4.4. Our Study Limitations and Future Research Directions

While our study offers valuable insights into the performance of our AI-powered virtual assistant, AIVA, BARD, and ChatGPT-4 in processing written and verbal prompts, it is important to acknowledge certain limitations that might impact the interpretation and scope of our findings.

First, our methodology did not incorporate the Ensuring Quality Information for Patients (EQIP) tool [50]. This tool could have provided a more nuanced evaluation of the information’s quality, especially in a healthcare context. Moreover, we did not utilize a range of established readability indices such as the Gunning fog index, Coleman–Liau index, automated readability index, and the SMOG index [51]. While we employed other tools for this purpose, the inclusion of these specific indices might have offered a more comprehensive understanding of the text complexity. Additionally, the “Patient Education Materials Assessment Tool (PEMAT)” [52] was not used to gauge the understandability of responses for patients. This tool could have offered valuable insights into how patient-friendly the responses were, which is particularly critical when evaluating AI-generated content in a healthcare setting.

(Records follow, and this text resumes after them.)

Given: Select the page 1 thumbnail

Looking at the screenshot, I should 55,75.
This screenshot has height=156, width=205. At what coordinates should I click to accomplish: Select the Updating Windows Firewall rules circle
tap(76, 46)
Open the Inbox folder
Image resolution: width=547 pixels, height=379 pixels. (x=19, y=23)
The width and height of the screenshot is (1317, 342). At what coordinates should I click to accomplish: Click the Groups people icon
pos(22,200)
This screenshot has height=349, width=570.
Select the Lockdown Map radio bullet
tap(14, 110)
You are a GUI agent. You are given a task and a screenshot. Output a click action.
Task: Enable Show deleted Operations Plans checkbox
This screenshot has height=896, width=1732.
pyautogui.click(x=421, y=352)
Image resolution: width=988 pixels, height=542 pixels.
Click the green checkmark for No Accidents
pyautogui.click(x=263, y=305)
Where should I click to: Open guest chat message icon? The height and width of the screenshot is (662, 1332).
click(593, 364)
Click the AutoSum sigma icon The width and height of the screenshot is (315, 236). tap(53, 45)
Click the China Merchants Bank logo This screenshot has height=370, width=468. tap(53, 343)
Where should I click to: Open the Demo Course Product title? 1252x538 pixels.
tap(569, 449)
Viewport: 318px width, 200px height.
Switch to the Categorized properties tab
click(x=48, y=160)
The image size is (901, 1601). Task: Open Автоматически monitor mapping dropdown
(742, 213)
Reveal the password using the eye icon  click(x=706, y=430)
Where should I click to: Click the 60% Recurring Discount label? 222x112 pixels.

Another limitation was the scope of our questioning. It is conceivable that not all related questions were posed, potentially omitting important aspects of AI performance. We did not use the chain of thought reasoning method [45,46] or allow for follow-up questions after the initial response to each prompt. While this approach was helpful for some comparisons, it may not fully represent real-world interactions, where iterative questioning is common and could lead to more detailed and relevant responses.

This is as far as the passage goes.